Apache Arrow 13.0.0 Release
Published
24 Aug 2023
By
The Apache Arrow PMC (pmc)
The Apache Arrow team is pleased to announce the 13.0.0 release. This covers over 3 months of development work and includes 456 resolved issues from 108 distinct contributors. See the Install Page to learn how to get the libraries for your platform.
The release notes below are not exhaustive and only expose selected highlights of the release. Many other bugfixes and improvements have been made: we refer you to the complete changelog.
Community
Since the 12.0.0 release, Marco Neumann, Gang Wu, Mehmet Ozan Kabak and Kevin Gurney have been invited to be committers. Matt Topol, Jie Wen, Ben Baumgold and Dewey Dunnington have joined the Project Management Committee (PMC).
Thanks for your contributions and participation in the project!
Columnar Format Notes
The run-end encoded layout has been added. This layout can allow data with long runs of duplicate values to be encoded and processed efficiently. Initial support has been added for C++ and Go.
C Device Data Interface
An experimental new specification, the C Device Data Interface, has been accepted for inclusion GH-34971. It builds on the existing C Data Interface to provide a runtime-agnostic zero-copy sharing mechanism for Arrow data residing on non-CPU devices.
Reference implementations of the C Device Data Interface will progressively be added to the standard Arrow libraries after the 13.0.0 release.
Arrow Flight RPC notes
Support for flagging ordered result sets to clients is now added. (GH-34852)
gRPC 1.30 is now the minimum supported version in C++/Python/R/etc. (GH-34679)
In C++, various methods now receive a full ServerCallContext
(GH-35442, GH-35377) and the context now exposes headers sent by the client (GH-35375).
C++ notes
Building
CMake 3.16 or later is now required for building Arrow C++ GH-34921.
Optimizations are not disabled anymore when the RelWithDebInfo
build type
is selected GH-35850. Furthermore, compiler flags can now properly be
customized per-build type using ARROW_C_FLAGS_DEBUG
, ARROW_CXX_FLAGS_DEBUG
and related variables GH-35870.
Acero
Handling of unaligned buffers is input nodes can be configured programmatically
or by setting the environment variable ACERO_ALIGNMENT_HANDLING
. The default
behavior is to warn when an unaligned buffer is detected GH-35498.
Compute
Several new functions have been added:
- aggregate functions “first”, “last”, “first_last” GH-34911;
- vector functions “cumulative_prod”, “cumulative_min”, “cumulative_max” GH-32190;
- vector function “pairwise_diff” GH-35786.

GIVEN DATA:
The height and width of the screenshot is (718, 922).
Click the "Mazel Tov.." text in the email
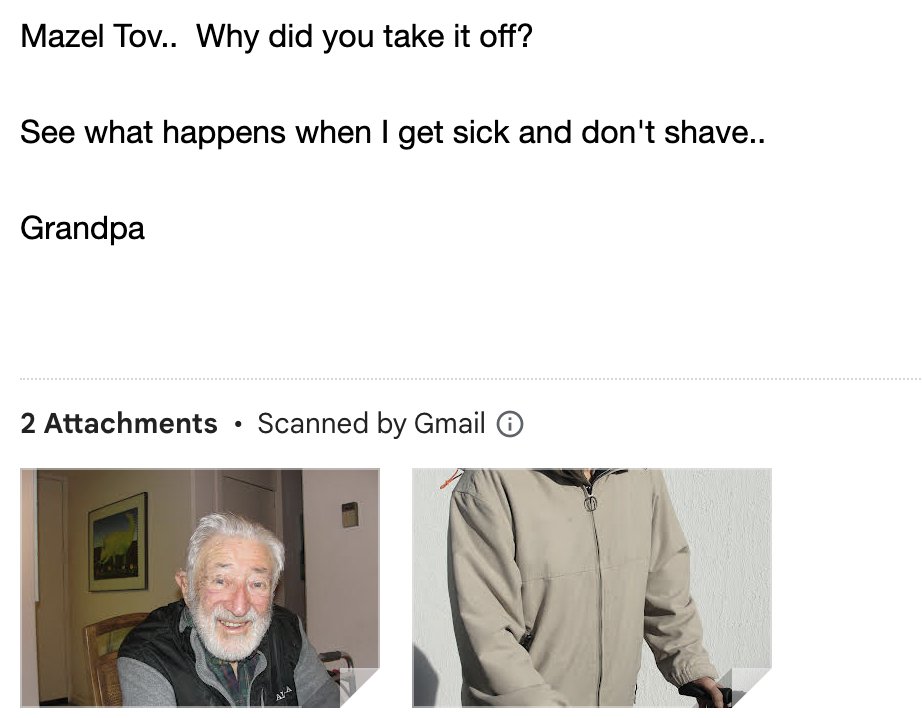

AIM: Write out the Apache Arrow 13.0.0 release notes word for word, from "Thanks for your" up to and including "C++ and Go.".

EXERCISE OUTPUT:
Thanks for your contributions and participation in the project!
Columnar Format Notes
The run-end encoded layout has been added. This layout can allow data with long runs of duplicate values to be encoded and processed efficiently. Initial support has been added for C++ and Go.